Announcement

#1 2021-08-08 20:35:45

intbonus
Member
2021-08-07
1

Bash script to remove duplicate galleries images & hello!

Hi team!

First time Piwigo user and forum poster, set up a self-hosted version and ported all my Google Photos images to it. Amazing project and great fun to set up and figure out : )

One of the problems I had with my photo export was a lot of duplicate images, different sizes and qualities. I'm a newbie at writing shell scripts, so I tried my hand at writing one to solve this problem. I couldn't find a solution for this in the forums, so I hope you don't mind me sharing my attempt

Notes
This works for  images files in folders in the ./galleries/ folder of Piwigo! Or indeed any folder of images you might have on linux
This script assumes your files have no space names in, because Piwigo requires that! I'll enhance it to solve for file-names with spaces in at some point. Make sure all of your files and folders have no spaces in before running. You can use rename utility to sort that out
I'm going to add a "move" mode for duplicates too that will move them to a directory you can specify soon too. If you're savvy with bash scripts you can easily sort this out yourself on line 77.

Step 1
Install the very use findimagedupes package.

Code:

sudo apt-get install findimagedupes

This command-line tool can run through all the images in a given folder, analyses each image, and outputs line items showing files and all matching duplicates--if there's a 90% match between two images by default. More on how it works.

Step 2
Here's the bash script I wrote called image-dupes.sh. As I said, pretty new at this so it isn't perfect!

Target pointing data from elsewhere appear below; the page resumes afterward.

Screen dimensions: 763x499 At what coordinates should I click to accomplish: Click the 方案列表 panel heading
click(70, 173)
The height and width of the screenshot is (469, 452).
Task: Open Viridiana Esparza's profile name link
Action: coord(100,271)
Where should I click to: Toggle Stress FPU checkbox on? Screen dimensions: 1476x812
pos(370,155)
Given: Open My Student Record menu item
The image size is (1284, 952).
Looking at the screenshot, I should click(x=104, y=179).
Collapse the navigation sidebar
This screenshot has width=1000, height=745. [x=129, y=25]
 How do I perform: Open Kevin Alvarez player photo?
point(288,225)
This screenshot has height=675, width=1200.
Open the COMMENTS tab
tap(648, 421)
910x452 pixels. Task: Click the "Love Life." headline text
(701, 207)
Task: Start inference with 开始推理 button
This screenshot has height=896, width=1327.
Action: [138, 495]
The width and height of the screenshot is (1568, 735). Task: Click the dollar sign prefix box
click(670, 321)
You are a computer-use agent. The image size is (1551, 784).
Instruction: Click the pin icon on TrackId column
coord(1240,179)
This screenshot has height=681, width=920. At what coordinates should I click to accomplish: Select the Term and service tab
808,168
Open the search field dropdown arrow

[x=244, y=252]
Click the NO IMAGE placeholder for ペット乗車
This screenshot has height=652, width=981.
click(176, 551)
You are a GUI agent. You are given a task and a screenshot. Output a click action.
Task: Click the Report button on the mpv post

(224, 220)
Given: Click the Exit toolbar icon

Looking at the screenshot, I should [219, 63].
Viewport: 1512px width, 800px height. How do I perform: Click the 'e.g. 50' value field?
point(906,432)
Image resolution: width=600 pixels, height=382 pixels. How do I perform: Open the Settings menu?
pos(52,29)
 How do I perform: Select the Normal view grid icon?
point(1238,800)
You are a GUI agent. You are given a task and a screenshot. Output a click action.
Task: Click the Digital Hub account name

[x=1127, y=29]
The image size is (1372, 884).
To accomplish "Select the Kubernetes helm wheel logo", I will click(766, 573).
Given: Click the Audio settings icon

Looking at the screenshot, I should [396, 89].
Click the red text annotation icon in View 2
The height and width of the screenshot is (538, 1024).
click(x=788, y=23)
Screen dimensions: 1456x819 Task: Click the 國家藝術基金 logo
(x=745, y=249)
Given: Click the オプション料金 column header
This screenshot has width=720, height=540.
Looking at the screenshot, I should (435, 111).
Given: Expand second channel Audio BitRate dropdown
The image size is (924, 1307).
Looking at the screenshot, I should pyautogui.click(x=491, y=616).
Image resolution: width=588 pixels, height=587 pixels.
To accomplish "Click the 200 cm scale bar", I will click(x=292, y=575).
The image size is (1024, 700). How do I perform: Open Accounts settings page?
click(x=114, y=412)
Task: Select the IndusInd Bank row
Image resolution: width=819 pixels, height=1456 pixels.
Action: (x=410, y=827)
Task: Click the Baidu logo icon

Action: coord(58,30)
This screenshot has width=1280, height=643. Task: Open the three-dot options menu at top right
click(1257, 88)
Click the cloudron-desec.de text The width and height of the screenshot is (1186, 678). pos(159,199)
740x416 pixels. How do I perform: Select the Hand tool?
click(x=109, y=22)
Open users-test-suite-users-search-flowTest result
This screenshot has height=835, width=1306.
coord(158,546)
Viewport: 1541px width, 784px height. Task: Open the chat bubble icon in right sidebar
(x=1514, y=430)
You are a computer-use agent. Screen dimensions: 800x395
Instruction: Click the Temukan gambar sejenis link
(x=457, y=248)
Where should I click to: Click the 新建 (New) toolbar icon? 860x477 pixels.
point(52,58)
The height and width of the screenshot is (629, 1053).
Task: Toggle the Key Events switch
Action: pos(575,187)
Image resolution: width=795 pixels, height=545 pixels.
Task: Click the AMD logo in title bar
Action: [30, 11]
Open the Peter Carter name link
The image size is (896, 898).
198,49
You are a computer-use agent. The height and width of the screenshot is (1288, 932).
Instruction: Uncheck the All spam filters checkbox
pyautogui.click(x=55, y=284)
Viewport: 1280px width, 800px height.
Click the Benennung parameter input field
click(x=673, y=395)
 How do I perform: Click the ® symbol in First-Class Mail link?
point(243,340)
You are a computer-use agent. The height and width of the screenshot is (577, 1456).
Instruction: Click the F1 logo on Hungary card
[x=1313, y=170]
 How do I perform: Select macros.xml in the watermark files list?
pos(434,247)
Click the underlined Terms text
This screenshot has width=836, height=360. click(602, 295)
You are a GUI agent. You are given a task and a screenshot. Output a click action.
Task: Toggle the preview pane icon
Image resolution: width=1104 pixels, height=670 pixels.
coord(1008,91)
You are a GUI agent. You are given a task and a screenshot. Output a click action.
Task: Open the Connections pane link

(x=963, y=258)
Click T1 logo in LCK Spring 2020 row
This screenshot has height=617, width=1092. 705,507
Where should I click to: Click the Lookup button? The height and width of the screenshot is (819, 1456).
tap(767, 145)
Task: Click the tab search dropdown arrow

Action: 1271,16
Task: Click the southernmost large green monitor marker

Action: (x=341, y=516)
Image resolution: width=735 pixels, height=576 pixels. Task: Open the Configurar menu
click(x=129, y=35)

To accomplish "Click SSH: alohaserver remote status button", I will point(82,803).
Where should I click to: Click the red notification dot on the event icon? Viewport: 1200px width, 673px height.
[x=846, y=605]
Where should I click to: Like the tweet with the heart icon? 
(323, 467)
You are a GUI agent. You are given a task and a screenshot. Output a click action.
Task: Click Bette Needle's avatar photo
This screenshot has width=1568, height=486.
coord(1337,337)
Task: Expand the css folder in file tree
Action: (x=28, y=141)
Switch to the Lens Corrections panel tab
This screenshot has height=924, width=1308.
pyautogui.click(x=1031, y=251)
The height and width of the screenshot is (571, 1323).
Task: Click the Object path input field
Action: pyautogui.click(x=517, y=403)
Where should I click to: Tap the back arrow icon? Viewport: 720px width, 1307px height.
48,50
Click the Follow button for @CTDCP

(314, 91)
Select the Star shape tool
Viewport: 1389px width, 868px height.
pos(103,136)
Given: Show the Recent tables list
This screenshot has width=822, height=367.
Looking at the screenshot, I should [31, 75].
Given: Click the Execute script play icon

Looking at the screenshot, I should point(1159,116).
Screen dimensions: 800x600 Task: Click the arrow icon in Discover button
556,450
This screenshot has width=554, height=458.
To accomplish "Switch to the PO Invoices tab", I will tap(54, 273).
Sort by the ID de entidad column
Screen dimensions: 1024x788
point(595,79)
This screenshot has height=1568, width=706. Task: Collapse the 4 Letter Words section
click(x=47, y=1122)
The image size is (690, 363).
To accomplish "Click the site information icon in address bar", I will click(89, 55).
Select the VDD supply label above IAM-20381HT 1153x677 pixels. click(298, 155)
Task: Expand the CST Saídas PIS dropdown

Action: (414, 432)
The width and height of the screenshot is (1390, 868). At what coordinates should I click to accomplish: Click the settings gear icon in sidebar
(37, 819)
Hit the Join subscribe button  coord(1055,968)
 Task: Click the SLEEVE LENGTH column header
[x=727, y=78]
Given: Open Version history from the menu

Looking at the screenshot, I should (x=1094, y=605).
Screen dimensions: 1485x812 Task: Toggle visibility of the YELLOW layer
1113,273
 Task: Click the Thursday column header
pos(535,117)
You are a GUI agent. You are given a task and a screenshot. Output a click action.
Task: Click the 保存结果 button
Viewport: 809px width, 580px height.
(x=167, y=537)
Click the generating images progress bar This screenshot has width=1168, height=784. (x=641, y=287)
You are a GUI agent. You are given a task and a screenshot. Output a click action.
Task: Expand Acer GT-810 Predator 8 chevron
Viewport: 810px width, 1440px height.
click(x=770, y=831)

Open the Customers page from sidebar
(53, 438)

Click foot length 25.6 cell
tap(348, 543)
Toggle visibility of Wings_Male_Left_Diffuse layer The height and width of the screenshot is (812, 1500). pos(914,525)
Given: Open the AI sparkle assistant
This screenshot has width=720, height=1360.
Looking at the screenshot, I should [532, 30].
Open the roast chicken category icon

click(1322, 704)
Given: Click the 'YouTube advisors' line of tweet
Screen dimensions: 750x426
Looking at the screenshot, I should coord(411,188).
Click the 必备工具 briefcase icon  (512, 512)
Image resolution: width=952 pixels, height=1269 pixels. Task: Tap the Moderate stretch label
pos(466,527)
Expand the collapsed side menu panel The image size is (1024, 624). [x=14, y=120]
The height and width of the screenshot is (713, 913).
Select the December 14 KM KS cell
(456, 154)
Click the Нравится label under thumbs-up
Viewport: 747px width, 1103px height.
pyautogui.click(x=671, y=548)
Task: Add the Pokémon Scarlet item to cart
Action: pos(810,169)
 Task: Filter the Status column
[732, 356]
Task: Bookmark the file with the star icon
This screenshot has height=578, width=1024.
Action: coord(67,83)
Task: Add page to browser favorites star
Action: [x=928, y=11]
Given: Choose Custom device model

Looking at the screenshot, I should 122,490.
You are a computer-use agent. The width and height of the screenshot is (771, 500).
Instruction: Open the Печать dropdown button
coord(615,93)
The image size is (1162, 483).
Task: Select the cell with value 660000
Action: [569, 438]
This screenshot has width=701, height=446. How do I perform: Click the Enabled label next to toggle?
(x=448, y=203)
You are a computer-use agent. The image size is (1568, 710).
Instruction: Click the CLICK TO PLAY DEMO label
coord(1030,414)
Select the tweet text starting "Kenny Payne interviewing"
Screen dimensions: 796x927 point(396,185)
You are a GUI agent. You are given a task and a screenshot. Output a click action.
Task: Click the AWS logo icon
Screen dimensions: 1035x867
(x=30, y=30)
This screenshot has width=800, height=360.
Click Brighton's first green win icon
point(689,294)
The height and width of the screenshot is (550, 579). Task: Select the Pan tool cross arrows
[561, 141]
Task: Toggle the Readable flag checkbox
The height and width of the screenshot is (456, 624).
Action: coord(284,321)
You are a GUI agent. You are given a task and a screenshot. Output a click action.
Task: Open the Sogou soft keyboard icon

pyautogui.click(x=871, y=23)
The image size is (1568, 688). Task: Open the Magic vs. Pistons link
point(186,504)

The script won't delete any files until you change deletefiles to true in the script.
It defaults to current directory if you don't specify one

Code:

chmod +x image-dupes.sh
./image-dupes.sh /path/to/images

The script will use findimagedupes to run through all images in the given folder, and print out all the dupes it found, the file size of each dupe.

The script selects the largest file to keep, this was just my preference to keep the highest quality one :)

Step 3
Backup your images, and change deletefiles=false to deletefiles=true and re-run the script. This time it'll delete all duplicates, and keep the largest original file intact!

Once your duplicates are deleted, run Synchronisation again in the Tools section of Piwigo admin and your dupes will be gone.

Thanks again for Piwigo, it's pretty cool and helps me move away from relying on Google for my stuff! My gallery is at https://pics.seanmaddison.uk/ with not many public pics yet while I sort them out.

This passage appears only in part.